La memoria di Abramo ci ricorda i modi e le esigenze di ogni vocazione: bisogna accettare di ripartire ogni giorno accettando e amando che la strada e il cammino siano la nostra scuola e la nostra casa. La parola rivolta ad Abramo è lapidaria: <Vattene dalla tua terra…> (Gn 12, 1) per camminare verso un futuro che gli appartiene, ma che dovrà scoprire, giorno dopo giorno, e talora persino rettificare e rifare. Così Pietro, Giacomo e Giovanni sono chiamati da Gesù a fare con lui un percorso interiore assai impegnativo e importante che li porterà, infine, a porre il loro sguardo su <Gesù solo> (Mt 17, 8). Come spiega Efrem: <Li condusse sul monte e mostrò loro la sua regalità prima di soffrire, la sua potenza prima di morire, la sua gloria prima di essere oltraggiato, e il suo onore prima di subire l’ignominia. Così, quando sarebbe stato preso e crocifisso, i suoi apostoli avrebbero capito che non era per debolezza, bensì per consenso e di sua iniziativa per la salvezza del mondo>1.

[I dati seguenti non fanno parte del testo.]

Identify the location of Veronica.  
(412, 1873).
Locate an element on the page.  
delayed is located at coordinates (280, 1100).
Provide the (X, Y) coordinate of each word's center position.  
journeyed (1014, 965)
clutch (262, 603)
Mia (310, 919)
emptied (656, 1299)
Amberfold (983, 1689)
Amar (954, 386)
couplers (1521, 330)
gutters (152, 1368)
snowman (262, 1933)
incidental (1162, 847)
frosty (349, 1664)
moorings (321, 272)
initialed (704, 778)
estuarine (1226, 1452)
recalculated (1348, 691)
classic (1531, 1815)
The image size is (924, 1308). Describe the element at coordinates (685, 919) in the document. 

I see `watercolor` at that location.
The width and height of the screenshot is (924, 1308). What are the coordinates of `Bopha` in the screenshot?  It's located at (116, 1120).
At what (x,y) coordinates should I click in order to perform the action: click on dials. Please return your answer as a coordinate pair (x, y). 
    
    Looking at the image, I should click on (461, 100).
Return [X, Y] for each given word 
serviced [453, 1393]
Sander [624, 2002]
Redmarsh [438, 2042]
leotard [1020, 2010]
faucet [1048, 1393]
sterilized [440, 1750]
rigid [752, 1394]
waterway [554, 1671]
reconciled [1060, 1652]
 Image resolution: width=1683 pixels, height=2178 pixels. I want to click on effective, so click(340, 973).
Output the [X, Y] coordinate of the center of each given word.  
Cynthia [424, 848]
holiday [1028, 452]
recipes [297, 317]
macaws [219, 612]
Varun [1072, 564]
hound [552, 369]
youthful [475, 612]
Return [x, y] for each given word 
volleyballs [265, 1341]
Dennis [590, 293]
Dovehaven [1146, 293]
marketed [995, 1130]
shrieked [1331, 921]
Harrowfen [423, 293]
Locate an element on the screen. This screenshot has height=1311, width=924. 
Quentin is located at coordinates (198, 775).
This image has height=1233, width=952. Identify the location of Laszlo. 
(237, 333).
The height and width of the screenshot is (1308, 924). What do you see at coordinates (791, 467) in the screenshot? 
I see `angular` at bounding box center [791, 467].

Siamo condotti sul monte per non temere di seguire Gesù verso il suo mistero pasquale, pronti a rileggere ogni passo della nostra vita alla luce di ogni tratto della storia della salvezza, ma puntando direttamente e decisamente a conformare la nostra vita sul modello di quella del <Figlio amato> (17, 5) che è il Figlio offerto e consegnato. La trasfigurazione non mostra un’altra realtà, ma ci presenta la verità della nostra realtà che diventa luminosa se è conforme alla logica del dono di sé. Il tempo di Quaresima ci è dato come occasione per ripartire anche noi sulla parola del Signore che vuole fare, della nostra capacità di camminare insieme, il luogo della benedizione per <tutte le famiglie della terra> (Gn 12, 3). Questo esige che sappiamo andare – in un vero esodo da noi stessi – oltre le nostre abitudini, le nostre paure, le nostre resistenze, per camminare accanto ai nostri fratelli al di sopra di ogni sospetto e di ogni autoriferimento. Solo così ci apriremo ad un ascolto vero, capace di dare alla nostra vita ali sempre più ampie che ci permettano di elevarci al di sopra delle nostre piccinerie fino a renderci capaci di dare la nostra vita come Cristo Signore. Nella misura in cui lo sguardo del nostro cuore si poserà amorevolmente su <Gesù solo>, sarà capace di ritrovare lo sguardo di ogni fratello e sorella che sono la nostra <casa> e la nostra <terra> (Gn 12, 1) di benedizione, luogo sempre possibile di trasfigurazione attraverso uno sguardo d’amore in cui risplende <la vita e l’incorruttibilità per mezzo del Vangelo> (2Tm 1, 10).


1. EFREM SIRO, Omelia sulla Trasfigurazione, 1, 3.